Description
Soft, fudgy cookies studded with minty chips and melty chocolate — festive, fast, and seriously addictive.
Ingredients
Scale
Dry blend
- 2 cups all-purpose flour
- 3/4 cup unsweetened cocoa powder (Dutch-process if you have it)
- 1 teaspoon baking powder
- 1/2 teaspoon baking soda
- 1/2 teaspoon fine salt
Wet mix
- 1 cup (2 sticks) unsalted butter, room temperature
- 3/4 cup packed light brown sugar
- 1/2 cup granulated sugar
- 2 large egg yolks, at room temperature
- 1 teaspoon peppermint extract (start with less if you’re unsure)
- 1 teaspoon vanilla extract or vanilla bean paste
Add-ins & finishing
- 1 cup peppermint chips (or chopped Andes mints)
- 1 cup semisweet chocolate chips (or chopped chocolate)
- 1/2 cup crushed candy canes or crushed peppermint for sprinkling (optional)
Instructions
- Preheat the oven to 350°F (175°C). Line two baking sheets with parchment paper or silicone liners.
- In a medium bowl, whisk together the flour, cocoa, baking powder, baking soda, and salt; set aside.
- In a large bowl, beat the softened butter with the brown and granulated sugars until light and slightly fluffy, about 2 minutes on medium speed.
- Add the egg yolks, peppermint extract, and vanilla. Beat until the mixture lightens in color and becomes creamy.
- Gradually fold the dry ingredients into the butter mixture just until no streaks of flour remain. Don’t overmix — a few small lumps are okay.
- Gently stir in the peppermint chips and chocolate chips so they’re evenly distributed through the dough.
- Portion the dough into 18 equal balls (a medium cookie scoop works well). Place them about 2 inches apart on the prepared sheets.
- Bake 10–12 minutes. For soft, chewy centers remove at ~10 minutes; for firmer, crisper edges bake closer to 12. The cookies will continue to set as they cool.
- If using, sprinkle crushed candy cane on the warm cookies immediately so it sticks. Let cookies rest on the pan for 2 minutes, then transfer to a wire rack to cool fully.
Notes
- Tips & Storage
- Tip: Measure flour by spooning it into the cup and leveling — too much flour makes dry cookies.
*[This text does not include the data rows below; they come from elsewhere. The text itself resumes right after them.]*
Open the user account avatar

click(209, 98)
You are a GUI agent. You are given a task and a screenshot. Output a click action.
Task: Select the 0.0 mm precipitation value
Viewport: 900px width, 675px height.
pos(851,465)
- Store cooled cookies in an airtight container at room temperature up to 3 days.
- Freeze baked cookies in a single layer, then transfer to a freezer bag for up to 2 weeks. Thaw at room temp or warm briefly in the oven.
- Make the dough ahead: scoop and freeze portions; bake from frozen, adding 1–2 minutes to the bake time.